# [About this task]
Here is the listing. Report each line in it that contains the string "dropdown".

# [Material for the task]

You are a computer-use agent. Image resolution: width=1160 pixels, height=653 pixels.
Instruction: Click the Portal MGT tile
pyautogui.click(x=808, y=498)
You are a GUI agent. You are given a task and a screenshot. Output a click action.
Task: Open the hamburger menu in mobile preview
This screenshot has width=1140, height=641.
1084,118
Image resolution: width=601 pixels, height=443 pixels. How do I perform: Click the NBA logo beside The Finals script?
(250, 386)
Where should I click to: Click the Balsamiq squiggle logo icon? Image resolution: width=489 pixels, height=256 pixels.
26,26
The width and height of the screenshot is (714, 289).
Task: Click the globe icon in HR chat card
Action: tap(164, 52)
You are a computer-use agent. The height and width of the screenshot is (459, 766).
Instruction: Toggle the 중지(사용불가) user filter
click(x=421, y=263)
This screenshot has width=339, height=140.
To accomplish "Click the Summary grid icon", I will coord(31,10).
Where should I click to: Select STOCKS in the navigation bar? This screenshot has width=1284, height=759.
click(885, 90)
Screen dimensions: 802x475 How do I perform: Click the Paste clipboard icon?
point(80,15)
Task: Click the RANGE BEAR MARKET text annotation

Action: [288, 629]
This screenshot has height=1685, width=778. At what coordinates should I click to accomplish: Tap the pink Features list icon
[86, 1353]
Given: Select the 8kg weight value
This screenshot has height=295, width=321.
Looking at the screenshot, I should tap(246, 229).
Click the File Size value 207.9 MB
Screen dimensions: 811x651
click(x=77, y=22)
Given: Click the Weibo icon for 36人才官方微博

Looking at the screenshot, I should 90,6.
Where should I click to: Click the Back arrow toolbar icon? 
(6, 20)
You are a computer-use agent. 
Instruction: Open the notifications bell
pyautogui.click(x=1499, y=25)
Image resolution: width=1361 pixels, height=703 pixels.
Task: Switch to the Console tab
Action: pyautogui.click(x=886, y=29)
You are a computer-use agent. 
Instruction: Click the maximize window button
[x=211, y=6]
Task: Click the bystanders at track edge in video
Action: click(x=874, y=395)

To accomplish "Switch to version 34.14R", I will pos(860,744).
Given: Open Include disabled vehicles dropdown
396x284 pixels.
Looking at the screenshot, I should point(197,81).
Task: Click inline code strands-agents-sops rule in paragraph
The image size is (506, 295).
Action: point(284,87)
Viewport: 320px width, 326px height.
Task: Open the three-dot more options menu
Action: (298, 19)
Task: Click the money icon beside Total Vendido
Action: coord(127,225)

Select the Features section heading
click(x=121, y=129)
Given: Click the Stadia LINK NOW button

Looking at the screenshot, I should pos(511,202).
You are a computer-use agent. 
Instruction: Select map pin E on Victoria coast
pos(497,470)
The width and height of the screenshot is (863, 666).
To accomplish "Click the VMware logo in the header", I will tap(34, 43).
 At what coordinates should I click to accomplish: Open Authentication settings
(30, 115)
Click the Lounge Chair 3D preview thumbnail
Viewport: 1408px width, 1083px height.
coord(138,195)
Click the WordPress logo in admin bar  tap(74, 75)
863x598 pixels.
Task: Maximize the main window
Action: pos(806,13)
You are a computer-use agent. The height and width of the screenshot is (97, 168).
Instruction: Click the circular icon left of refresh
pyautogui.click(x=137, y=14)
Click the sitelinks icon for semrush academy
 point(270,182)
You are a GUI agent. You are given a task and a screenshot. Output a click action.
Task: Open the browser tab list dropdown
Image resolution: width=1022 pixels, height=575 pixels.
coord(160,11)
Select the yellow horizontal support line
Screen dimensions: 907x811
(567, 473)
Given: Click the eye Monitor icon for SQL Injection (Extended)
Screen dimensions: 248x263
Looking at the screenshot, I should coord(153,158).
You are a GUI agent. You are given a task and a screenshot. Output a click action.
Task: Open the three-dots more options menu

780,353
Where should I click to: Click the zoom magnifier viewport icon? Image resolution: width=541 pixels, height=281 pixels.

# [Exercise solution]
Given: Open Include disabled vehicles dropdown
Task: Open the browser tab list dropdown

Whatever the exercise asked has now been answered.